#### [What you need to do]
Set down, please, without alteration, the lines of the entries below from the first through the one containing "You are a computer-use agent. Screen".
*** Exercise data
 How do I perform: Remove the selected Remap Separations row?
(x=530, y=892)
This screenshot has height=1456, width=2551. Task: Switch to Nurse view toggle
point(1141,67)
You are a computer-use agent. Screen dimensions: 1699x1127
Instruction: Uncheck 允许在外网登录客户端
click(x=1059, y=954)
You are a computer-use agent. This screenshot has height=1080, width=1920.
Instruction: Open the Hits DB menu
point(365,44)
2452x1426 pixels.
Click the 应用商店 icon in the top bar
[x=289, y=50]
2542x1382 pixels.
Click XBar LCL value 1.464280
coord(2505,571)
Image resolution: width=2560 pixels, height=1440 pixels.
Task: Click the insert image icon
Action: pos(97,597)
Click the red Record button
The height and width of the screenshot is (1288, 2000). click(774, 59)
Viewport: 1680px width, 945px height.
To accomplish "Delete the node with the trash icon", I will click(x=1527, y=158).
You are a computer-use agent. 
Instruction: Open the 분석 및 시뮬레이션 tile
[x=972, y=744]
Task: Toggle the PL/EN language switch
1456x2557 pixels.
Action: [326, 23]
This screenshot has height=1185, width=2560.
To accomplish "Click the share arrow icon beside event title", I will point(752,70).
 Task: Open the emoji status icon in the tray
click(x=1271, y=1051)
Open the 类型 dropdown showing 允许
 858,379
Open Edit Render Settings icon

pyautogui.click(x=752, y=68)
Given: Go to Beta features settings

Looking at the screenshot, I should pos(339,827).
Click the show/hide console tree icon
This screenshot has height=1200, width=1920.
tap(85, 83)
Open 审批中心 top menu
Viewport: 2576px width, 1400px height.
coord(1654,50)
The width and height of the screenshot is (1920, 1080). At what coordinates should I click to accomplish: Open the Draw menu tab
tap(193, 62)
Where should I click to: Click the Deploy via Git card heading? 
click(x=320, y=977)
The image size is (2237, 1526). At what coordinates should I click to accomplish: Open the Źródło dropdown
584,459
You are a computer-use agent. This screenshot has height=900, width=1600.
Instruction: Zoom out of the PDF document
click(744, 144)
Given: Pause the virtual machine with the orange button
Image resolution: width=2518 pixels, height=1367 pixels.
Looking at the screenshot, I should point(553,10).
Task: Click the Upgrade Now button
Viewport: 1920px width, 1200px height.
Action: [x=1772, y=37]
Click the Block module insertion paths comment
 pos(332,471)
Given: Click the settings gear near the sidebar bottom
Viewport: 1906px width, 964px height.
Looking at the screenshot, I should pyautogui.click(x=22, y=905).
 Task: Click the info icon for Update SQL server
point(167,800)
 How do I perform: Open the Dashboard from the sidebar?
******
#### [Output for this task]
 How do I perform: Remove the selected Remap Separations row?
(x=530, y=892)
This screenshot has height=1456, width=2551. Task: Switch to Nurse view toggle
point(1141,67)
You are a computer-use agent. Screen dimensions: 1699x1127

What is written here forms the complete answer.